他等了会儿说,“不知谁在背后给她出了主意,告诉她死缠烂打肯定有用,这不,她有点上头了。”
他往火炉里添了柴,又说,“她今天还去找了我妈,自以为很聪明,结果我妈直接放话,说虽然不管我择偶这一块,但目的不纯的肯定不行,明显是在说她。”
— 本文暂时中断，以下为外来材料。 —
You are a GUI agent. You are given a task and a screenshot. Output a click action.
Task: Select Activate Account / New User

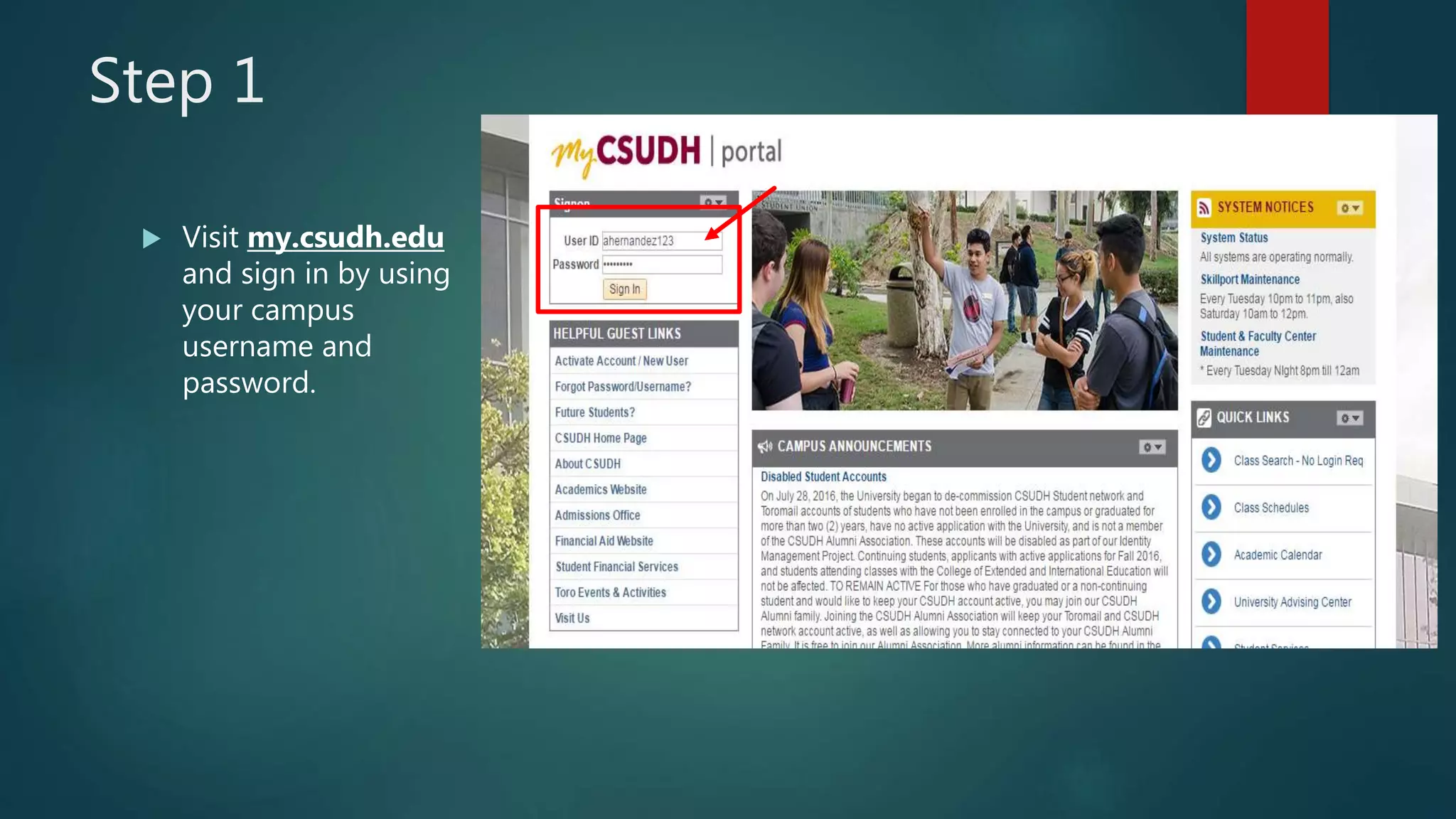tap(621, 361)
他砸着嘴摇头,“小姑娘说聪明却又有点缺心眼,我妈过来这一趟,态度摆得多清楚,明显谁都瞧不上,她还去巴结她,不知这一招又是谁给她支的?”
废物一个
陆沉一直等在院子里,直到江之行推着姜棠出来。
其实时间不算长,但外面温度低,这么一会,他脸颊已经冻的泛了红。
他抬脚过来,手放在姜棠轮椅的椅背上,“我来。”
姜棠侧头,见他手指冻得通红。
她将视线收回去,当做什么都没看到。
江之行松开手,“行吧,那你们慢走。”
他话音落,姜棠直接操纵轮椅出去。
轮椅电量充足,哪里用得着他推。
俩人一前一后回了陆振亭的家,进门口姜棠就回了房间。
这次不等她反锁门,陆沉一抬手抵在门板上。
他没用多大力气,只是将门推开一小条缝。
他看着姜棠,声音放缓,“你刚刚跟江之行聊什么了?”
姜棠表情平淡,“跟你没关系。”
陆沉抿唇,“姜姜……”
他试探性的开口,“你没跟江之行在一起是不是,那女的是瞎说的,你怎么可能会是他女朋友?”
姜棠舔了舔侧腮,有那么一瞬间来了恶毒的心思。
她难受过了,就算是轮也该轮到他了。
所以她说,“怎么就不可能?”
陆沉一愣,半晌之后啊了一声,“什么意思?”
姜棠用力将门关上,“什么意思都与你无关。”
她又说,“陆家那么大的公司,你别在这耗了,方城那边还有很多事情等着你处理。”
陆沉又要推门,不过已经被姜棠反锁了。
他有些着急,“你刚刚的话是什么意思?”
姜棠不想回答他,回到了床边,直接把脸埋在床铺上。
中午二丫带着男朋友来了,外边又下了雪,俩人进屋一个劲儿的抖着身上的雪。
陆振亭正好做完饭,招呼他们俩一起。
二丫说他们俩结婚的日子定了,男的年纪过大,自己条件又不好,所以就不大操大办,只请两方亲戚吃个饭就好。
不过因为关系不错,她想邀请陆振亭姜棠和陆沉,当然也有江之行去参加她的婚礼。